◆ Dataset entries ◆
* * * * * * *

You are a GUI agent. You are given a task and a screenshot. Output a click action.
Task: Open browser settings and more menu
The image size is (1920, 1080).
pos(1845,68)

* * * * * * *

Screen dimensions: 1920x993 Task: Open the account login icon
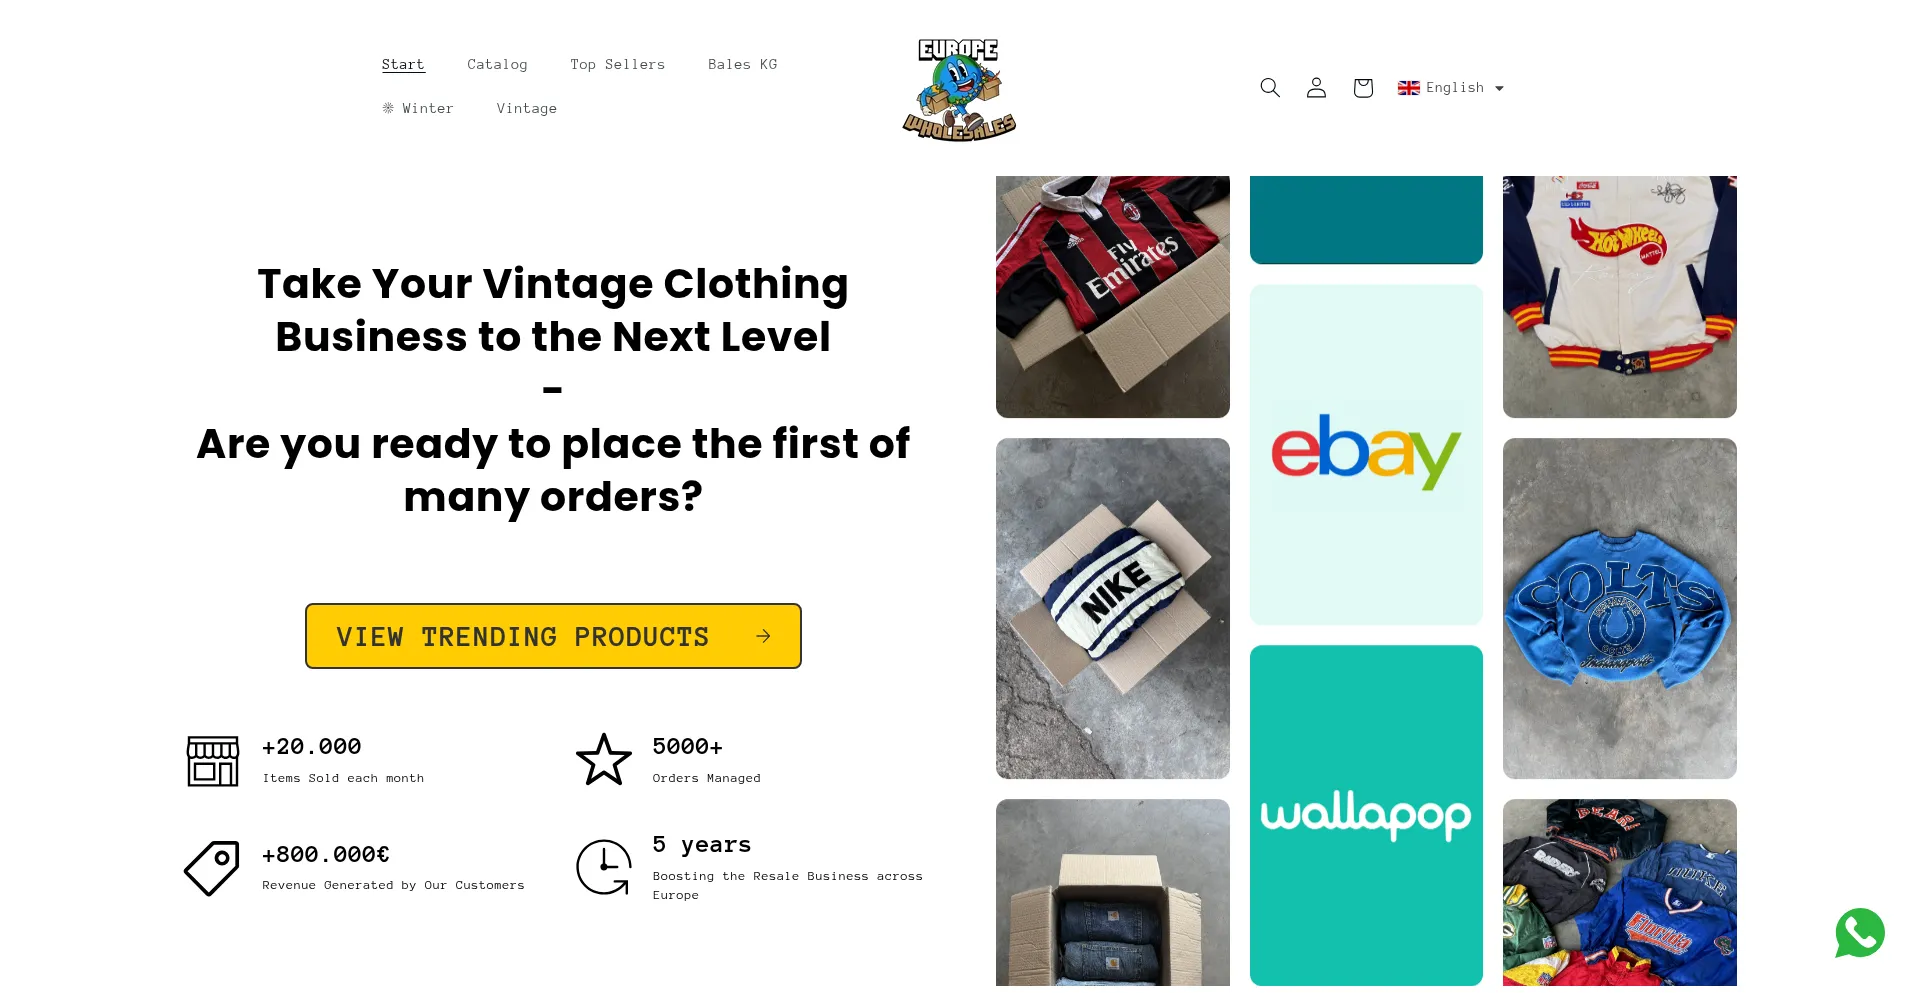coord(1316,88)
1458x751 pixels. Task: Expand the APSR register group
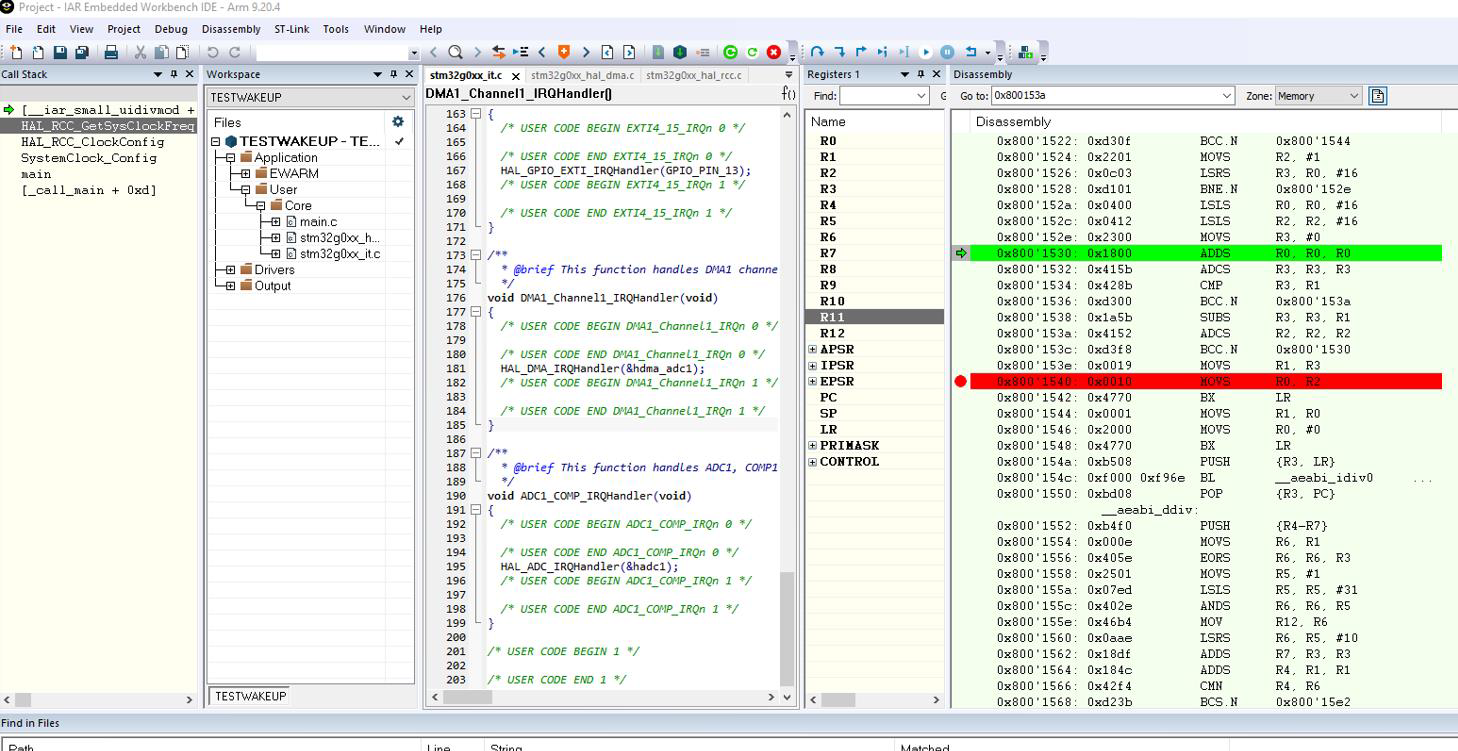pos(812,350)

* * * * * * *

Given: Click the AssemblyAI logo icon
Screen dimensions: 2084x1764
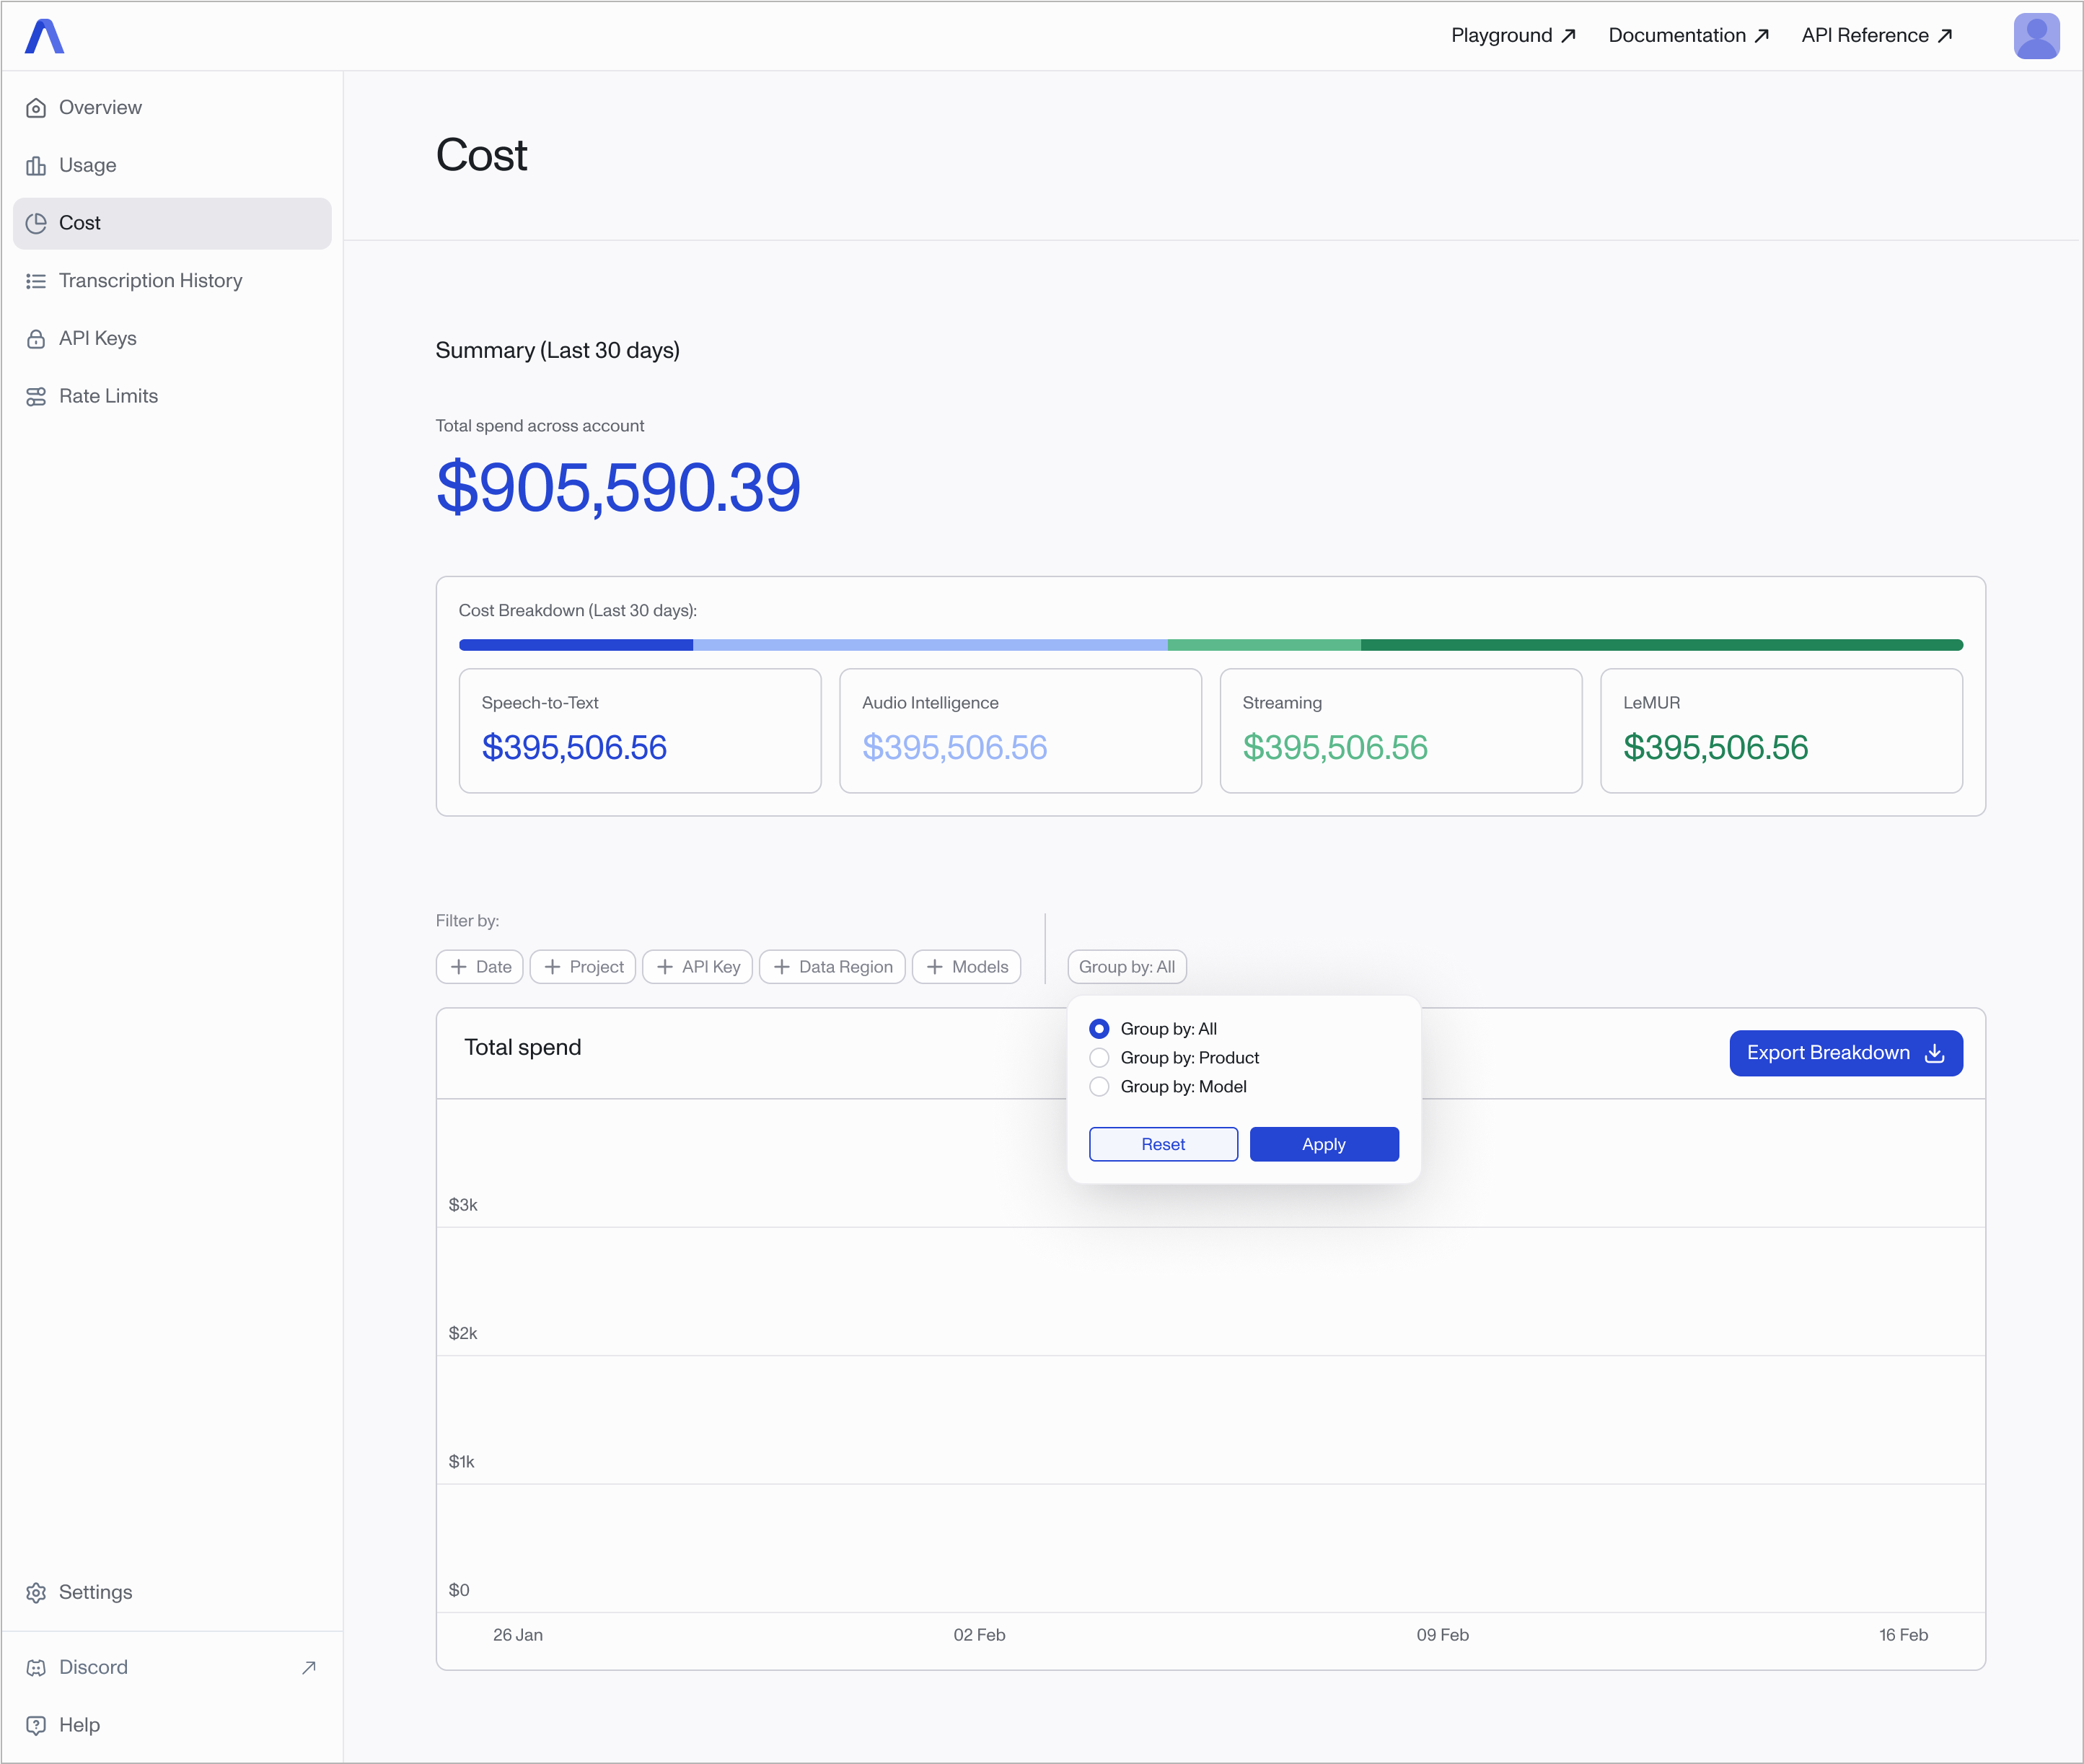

* * * * * * *

Gather every line of the entries above that contains the word "dimensions".

Screen dimensions: 1920x993 Task: Open the account login icon
Screen dimensions: 2084x1764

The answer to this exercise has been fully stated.